(Action item): Take each line of the records below that contains the string "search" and copy it.

(Items listed in a dataset)
◆ ◆ ◆ ◆ ◆
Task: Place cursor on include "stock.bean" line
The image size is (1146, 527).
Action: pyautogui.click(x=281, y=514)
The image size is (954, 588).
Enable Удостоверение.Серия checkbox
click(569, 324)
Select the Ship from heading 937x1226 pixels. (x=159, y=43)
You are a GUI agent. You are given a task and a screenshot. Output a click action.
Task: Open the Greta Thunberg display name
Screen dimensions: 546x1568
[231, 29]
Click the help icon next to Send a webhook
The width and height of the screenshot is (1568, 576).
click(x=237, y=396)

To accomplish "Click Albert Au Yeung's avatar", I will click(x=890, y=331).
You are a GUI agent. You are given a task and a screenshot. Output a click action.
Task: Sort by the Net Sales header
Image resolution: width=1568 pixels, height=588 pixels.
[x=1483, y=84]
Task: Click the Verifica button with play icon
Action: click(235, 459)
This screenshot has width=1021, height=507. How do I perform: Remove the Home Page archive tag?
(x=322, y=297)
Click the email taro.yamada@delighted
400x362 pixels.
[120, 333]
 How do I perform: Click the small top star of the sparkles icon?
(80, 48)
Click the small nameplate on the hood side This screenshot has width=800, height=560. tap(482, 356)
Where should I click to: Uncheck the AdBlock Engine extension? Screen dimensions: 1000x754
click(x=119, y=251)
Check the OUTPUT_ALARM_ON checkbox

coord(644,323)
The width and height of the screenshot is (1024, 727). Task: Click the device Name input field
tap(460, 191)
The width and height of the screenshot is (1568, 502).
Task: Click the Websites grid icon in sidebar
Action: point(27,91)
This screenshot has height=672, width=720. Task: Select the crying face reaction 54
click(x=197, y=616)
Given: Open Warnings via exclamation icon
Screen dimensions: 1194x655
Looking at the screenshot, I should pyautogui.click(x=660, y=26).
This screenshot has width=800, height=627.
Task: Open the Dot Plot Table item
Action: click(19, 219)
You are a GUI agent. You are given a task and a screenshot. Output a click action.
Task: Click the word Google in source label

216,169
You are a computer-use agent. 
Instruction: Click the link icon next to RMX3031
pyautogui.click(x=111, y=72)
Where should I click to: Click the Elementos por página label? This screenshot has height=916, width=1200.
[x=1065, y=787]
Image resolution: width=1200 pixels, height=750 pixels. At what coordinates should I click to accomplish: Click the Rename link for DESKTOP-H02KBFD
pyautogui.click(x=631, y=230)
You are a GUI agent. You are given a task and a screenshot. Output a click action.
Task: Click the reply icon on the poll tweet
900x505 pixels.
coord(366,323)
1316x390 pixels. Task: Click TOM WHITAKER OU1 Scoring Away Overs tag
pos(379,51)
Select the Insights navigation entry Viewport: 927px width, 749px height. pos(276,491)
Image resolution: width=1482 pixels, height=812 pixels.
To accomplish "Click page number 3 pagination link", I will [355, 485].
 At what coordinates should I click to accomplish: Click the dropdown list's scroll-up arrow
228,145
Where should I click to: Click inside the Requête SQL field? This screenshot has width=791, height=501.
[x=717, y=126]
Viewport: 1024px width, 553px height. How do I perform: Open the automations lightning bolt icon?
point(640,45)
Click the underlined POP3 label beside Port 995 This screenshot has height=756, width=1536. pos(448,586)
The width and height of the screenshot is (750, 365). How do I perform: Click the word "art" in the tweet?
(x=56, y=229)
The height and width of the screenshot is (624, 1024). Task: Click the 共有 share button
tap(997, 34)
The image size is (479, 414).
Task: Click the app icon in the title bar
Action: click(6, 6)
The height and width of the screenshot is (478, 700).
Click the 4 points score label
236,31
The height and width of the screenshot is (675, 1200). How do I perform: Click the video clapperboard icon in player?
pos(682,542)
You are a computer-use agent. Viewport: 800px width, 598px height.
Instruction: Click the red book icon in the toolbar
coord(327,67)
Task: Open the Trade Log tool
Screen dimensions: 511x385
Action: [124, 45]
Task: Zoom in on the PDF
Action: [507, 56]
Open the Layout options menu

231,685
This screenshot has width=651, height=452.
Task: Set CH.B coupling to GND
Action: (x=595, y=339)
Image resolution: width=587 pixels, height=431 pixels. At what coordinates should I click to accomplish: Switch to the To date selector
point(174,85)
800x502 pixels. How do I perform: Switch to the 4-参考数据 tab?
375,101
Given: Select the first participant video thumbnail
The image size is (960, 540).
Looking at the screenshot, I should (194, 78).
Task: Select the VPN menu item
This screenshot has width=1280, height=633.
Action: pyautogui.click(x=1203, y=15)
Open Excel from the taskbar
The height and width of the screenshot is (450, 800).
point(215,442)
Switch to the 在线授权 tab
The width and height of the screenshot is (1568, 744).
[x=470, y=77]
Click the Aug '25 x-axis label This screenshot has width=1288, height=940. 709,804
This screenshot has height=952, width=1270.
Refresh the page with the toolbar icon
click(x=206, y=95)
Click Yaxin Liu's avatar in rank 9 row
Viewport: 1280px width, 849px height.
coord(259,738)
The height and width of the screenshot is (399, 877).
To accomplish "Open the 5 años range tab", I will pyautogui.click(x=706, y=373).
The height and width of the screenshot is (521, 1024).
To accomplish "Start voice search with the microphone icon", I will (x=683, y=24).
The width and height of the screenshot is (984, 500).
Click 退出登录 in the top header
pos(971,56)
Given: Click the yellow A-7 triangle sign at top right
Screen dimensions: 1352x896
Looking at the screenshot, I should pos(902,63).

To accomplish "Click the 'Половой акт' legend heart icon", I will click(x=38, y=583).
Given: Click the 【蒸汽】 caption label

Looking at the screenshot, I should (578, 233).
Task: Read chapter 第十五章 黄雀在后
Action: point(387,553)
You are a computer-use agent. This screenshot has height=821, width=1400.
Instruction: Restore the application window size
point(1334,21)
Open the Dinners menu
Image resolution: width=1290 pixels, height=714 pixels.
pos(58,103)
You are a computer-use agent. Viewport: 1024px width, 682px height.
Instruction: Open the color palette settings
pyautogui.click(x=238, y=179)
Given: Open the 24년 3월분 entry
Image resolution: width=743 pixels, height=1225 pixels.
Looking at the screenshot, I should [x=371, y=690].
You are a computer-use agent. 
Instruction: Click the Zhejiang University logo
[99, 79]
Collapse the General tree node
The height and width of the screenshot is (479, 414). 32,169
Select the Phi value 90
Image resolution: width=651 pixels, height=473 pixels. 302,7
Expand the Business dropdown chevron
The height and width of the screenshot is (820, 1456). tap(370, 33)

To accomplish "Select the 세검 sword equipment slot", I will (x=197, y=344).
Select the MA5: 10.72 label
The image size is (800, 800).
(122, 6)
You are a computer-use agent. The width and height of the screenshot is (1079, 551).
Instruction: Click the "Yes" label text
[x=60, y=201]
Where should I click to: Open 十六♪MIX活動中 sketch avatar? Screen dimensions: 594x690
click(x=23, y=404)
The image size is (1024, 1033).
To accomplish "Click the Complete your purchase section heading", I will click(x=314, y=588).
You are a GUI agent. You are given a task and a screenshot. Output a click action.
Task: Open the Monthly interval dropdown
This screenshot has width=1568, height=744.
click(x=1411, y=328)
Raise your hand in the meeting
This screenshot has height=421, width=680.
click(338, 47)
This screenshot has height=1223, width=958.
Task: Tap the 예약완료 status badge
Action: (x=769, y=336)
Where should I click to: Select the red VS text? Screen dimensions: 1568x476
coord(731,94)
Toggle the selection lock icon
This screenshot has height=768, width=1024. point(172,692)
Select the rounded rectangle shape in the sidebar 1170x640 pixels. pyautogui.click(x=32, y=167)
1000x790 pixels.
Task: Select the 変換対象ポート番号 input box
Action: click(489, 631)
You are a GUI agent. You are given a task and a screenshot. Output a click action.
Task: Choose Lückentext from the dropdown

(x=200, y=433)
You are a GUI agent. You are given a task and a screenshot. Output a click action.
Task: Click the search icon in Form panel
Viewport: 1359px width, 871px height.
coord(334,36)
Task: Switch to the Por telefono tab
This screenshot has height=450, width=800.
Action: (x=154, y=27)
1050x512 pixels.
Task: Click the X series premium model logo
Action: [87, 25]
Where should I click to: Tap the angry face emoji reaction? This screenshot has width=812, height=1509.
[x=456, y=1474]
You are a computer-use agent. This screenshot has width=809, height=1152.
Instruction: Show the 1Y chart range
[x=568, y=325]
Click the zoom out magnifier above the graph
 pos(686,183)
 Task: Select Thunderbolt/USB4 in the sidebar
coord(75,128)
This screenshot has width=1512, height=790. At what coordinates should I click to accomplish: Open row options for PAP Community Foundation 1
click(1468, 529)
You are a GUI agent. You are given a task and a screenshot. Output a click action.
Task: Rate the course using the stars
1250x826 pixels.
◆ ◆ ◆ ◆ ◆
(Response area):
To accomplish "Start voice search with the microphone icon", I will (x=683, y=24).
Task: Click the search icon in Form panel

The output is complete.